## Your instructions
Put the lines of these records into a Markdown table with the columns Row and Line. Number each row and leave out the blank lines.

## Listed entries
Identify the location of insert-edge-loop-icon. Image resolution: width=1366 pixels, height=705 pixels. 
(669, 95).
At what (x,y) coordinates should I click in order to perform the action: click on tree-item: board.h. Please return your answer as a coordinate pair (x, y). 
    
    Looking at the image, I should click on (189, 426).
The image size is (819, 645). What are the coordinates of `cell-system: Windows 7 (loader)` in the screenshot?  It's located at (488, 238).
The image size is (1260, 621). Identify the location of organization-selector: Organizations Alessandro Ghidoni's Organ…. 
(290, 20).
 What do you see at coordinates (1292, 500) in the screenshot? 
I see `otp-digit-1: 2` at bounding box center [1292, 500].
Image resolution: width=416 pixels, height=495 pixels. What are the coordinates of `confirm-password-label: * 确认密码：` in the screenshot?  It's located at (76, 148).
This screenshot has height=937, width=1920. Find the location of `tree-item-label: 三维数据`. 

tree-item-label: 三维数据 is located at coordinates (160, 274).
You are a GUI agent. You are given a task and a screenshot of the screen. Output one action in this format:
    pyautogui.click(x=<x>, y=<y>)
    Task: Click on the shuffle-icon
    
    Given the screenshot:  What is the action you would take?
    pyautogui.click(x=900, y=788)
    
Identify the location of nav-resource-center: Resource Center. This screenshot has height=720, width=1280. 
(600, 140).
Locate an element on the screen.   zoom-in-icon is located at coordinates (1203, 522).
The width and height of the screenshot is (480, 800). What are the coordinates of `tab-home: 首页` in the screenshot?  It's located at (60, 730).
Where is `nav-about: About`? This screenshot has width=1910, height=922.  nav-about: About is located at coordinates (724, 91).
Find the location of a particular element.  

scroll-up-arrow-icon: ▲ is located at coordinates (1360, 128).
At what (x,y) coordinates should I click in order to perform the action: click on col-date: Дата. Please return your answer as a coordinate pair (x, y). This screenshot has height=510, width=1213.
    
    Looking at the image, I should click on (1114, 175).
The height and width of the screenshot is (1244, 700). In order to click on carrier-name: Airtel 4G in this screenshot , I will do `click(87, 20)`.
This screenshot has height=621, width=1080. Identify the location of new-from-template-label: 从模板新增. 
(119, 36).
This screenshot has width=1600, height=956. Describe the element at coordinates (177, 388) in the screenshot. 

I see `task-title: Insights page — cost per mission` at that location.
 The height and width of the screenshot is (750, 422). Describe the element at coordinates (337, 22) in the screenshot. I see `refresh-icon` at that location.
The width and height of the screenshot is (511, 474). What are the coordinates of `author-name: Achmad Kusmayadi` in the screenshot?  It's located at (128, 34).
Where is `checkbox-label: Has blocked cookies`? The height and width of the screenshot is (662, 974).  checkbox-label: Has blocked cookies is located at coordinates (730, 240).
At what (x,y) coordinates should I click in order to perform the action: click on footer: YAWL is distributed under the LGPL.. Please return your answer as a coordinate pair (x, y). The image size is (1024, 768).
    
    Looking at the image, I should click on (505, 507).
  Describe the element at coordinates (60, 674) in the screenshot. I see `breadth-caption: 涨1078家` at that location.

## Result below
| Row | Line |
|---|---|
| 1 | Identify the location of insert-edge-loop-icon. Image resolution: width=1366 pixels, height=705 pixels.  |
| 2 | (669, 95). |
| 3 | At what (x,y) coordinates should I click in order to perform the action: click on tree-item: board.h. Please return your answer as a coordinate pair (x, y).  |
| 4 |     Looking at the image, I should click on (189, 426). |
| 5 | The image size is (819, 645). What are the coordinates of `cell-system: Windows 7 (loader)` in the screenshot?  It's located at (488, 238). |
| 6 | The image size is (1260, 621). Identify the location of organization-selector: Organizations Alessandro Ghidoni's Organ….  |
| 7 | (290, 20). |
| 8 |  What do you see at coordinates (1292, 500) in the screenshot?  |
| 9 | I see `otp-digit-1: 2` at bounding box center [1292, 500]. |
| 10 | Image resolution: width=416 pixels, height=495 pixels. What are the coordinates of `confirm-password-label: * 确认密码：` in the screenshot?  It's located at (76, 148). |
| 11 | This screenshot has height=937, width=1920. Find the location of `tree-item-label: 三维数据`.  |
| 12 | tree-item-label: 三维数据 is located at coordinates (160, 274). |
| 13 | You are a GUI agent. You are given a task and a screenshot of the screen. Output one action in this format: |
| 14 |     pyautogui.click(x=<x>, y=<y>) |
| 15 |     Task: Click on the shuffle-icon |
| 16 |     Given the screenshot:  What is the action you would take? |
| 17 |     pyautogui.click(x=900, y=788) |
| 18 | Identify the location of nav-resource-center: Resource Center. This screenshot has height=720, width=1280.  |
| 19 | (600, 140). |
| 20 | Locate an element on the screen.   zoom-in-icon is located at coordinates (1203, 522). |
| 21 | The width and height of the screenshot is (480, 800). What are the coordinates of `tab-home: 首页` in the screenshot?  It's located at (60, 730). |
| 22 | Where is `nav-about: About`? This screenshot has width=1910, height=922.  nav-about: About is located at coordinates (724, 91). |
| 23 | Find the location of a particular element.   |
| 24 | scroll-up-arrow-icon: ▲ is located at coordinates (1360, 128). |
| 25 | At what (x,y) coordinates should I click in order to perform the action: click on col-date: Дата. Please return your answer as a coordinate pair (x, y). This screenshot has height=510, width=1213. |
| 26 |     Looking at the image, I should click on (1114, 175). |
| 27 | The height and width of the screenshot is (1244, 700). In order to click on carrier-name: Airtel 4G in this screenshot , I will do `click(87, 20)`. |
| 28 | This screenshot has height=621, width=1080. Identify the location of new-from-template-label: 从模板新增.  |
| 29 | (119, 36). |
| 30 | This screenshot has width=1600, height=956. Describe the element at coordinates (177, 388) in the screenshot.  |
| 31 | I see `task-title: Insights page — cost per mission` at that location. |
| 32 |  The height and width of the screenshot is (750, 422). Describe the element at coordinates (337, 22) in the screenshot. I see `refresh-icon` at that location. |
| 33 | The width and height of the screenshot is (511, 474). What are the coordinates of `author-name: Achmad Kusmayadi` in the screenshot?  It's located at (128, 34). |
| 34 | Where is `checkbox-label: Has blocked cookies`? The height and width of the screenshot is (662, 974).  checkbox-label: Has blocked cookies is located at coordinates (730, 240). |
| 35 | At what (x,y) coordinates should I click in order to perform the action: click on footer: YAWL is distributed under the LGPL.. Please return your answer as a coordinate pair (x, y). The image size is (1024, 768). |
| 36 |     Looking at the image, I should click on (505, 507). |
| 37 |   Describe the element at coordinates (60, 674) in the screenshot. I see `breadth-caption: 涨1078家` at that location. |